TL;DR — Quick answer
Entity SEO is optimising so search and AI engines understand your brand as a distinct, trusted entity, using consistent names, structured data and authoritative references. An entity is a real-world thing the engines recognise as a node in the knowledge graph. As AI search and generative engine optimisation grow, entity clarity decides whether you get cited. Build it with Organization and Person schema, a complete sameAs array, strict NAP consistency, and credible references on platforms such as LinkedIn, Crunchbase and Wikipedia.
Key takeaways
- An entity is a uniquely identifiable thing (a person, place, organisation or concept), not a keyword string
- The knowledge graph is how Google stores entities and the relationships between them
- AI assistants answer by synthesising trusted entities, so entity clarity is now a prerequisite for being cited
- Organization and Person schema with a sameAs array is the single strongest entity signal you control
- NAP consistency (name, address, phone identical everywhere) tells the engines your references describe one entity
- Authoritative profiles on LinkedIn, Crunchbase and Wikipedia reinforce who you are and what you are known for
For years SEO was a keyword game. You found the phrase people typed, you used it in the right places, you ranked. That era is over. Google and the AI assistants built on top of it now reason about entities: the real people, places, organisations and concepts behind the words. The question is no longer only “does this page mention web design in Pretoria?” It is “which trusted entity is this, and should we recommend it?” Entity SEO is how you answer that question on your own terms.

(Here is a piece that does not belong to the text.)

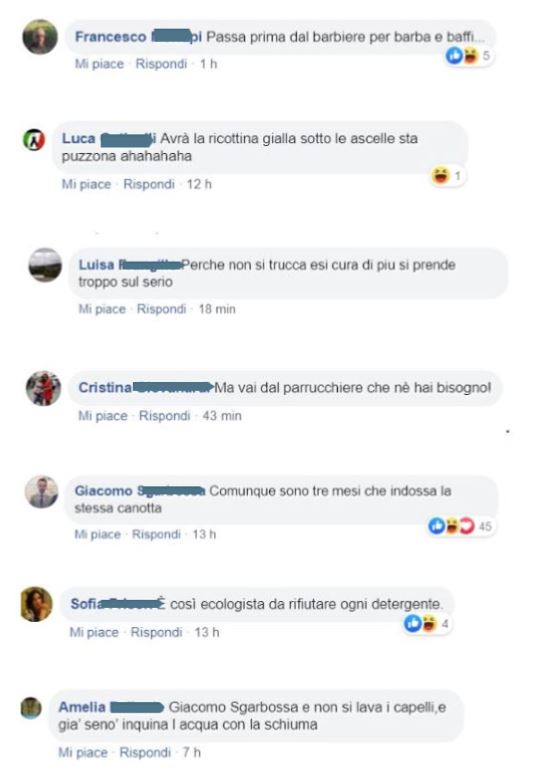This screenshot has height=772, width=537.
Task: Open Sofia's profile picture
Action: [36, 604]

What an entity actually is
An entity is a uniquely identifiable thing that exists independently of the words used to describe it. Google defines an entity as “a thing or concept that is singular, unique, well-defined and distinguishable”. A person is an entity. A company is an entity. A city, a product, a book, an event, a concept like “machine learning” are all entities. The crucial point is that an entity is not the same as the string of characters that names it.

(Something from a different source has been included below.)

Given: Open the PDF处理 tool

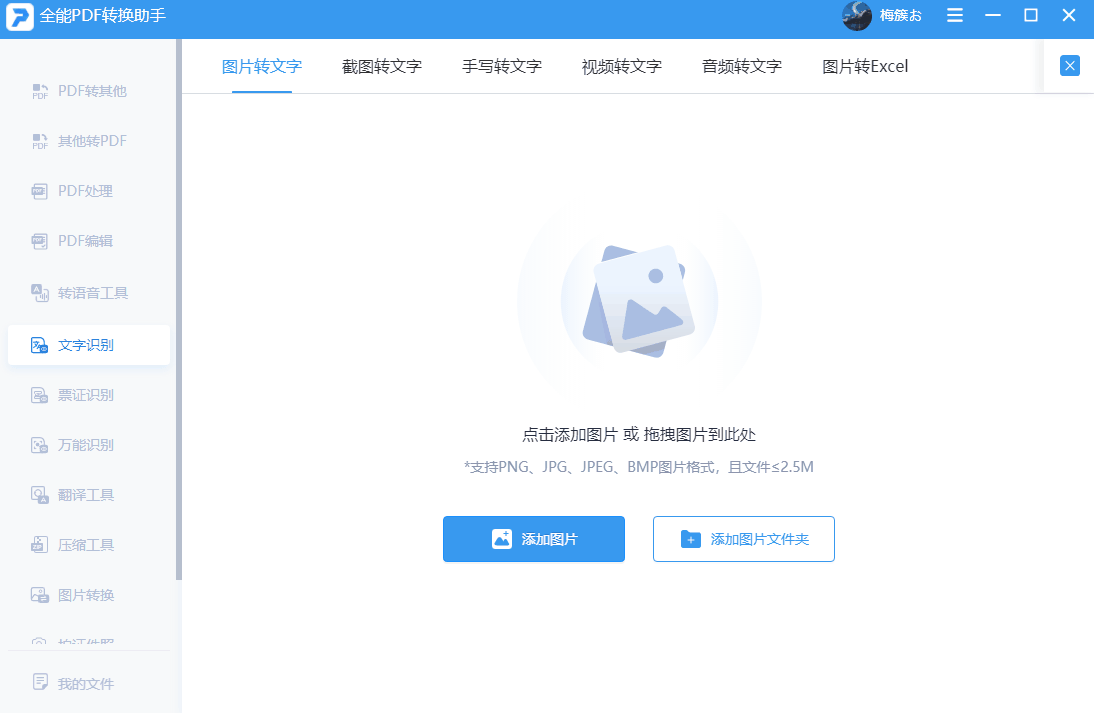Looking at the screenshot, I should [x=78, y=190].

Take Juicy Designs. The text “Juicy Designs” is a string. The entity is the Pretoria web design and digital marketing studio, founded in 2015 by Cobus and Wynand van der Westhuizen, with 64+ clients and a 4.9-star Google rating. The string could refer to anything; the entity is specific and verifiable. Entity SEO is the work of making sure the engines connect the string on your pages to the correct, real entity, with all its attributes and relationships intact.
Strings versus things
Google itself framed this shift in 2012 with the phrase “things, not strings” when it launched the knowledge graph. A keyword approach treats your brand name as a sequence of letters to match. An entity approach treats it as a node with properties (founders, location, founding year, services, reviews) and edges (relationships to other entities, such as the founders, the city, the industry). When the engines understand your brand as a thing, they can reason about it, answer questions about it, and recommend it. When they only see strings, they can only match.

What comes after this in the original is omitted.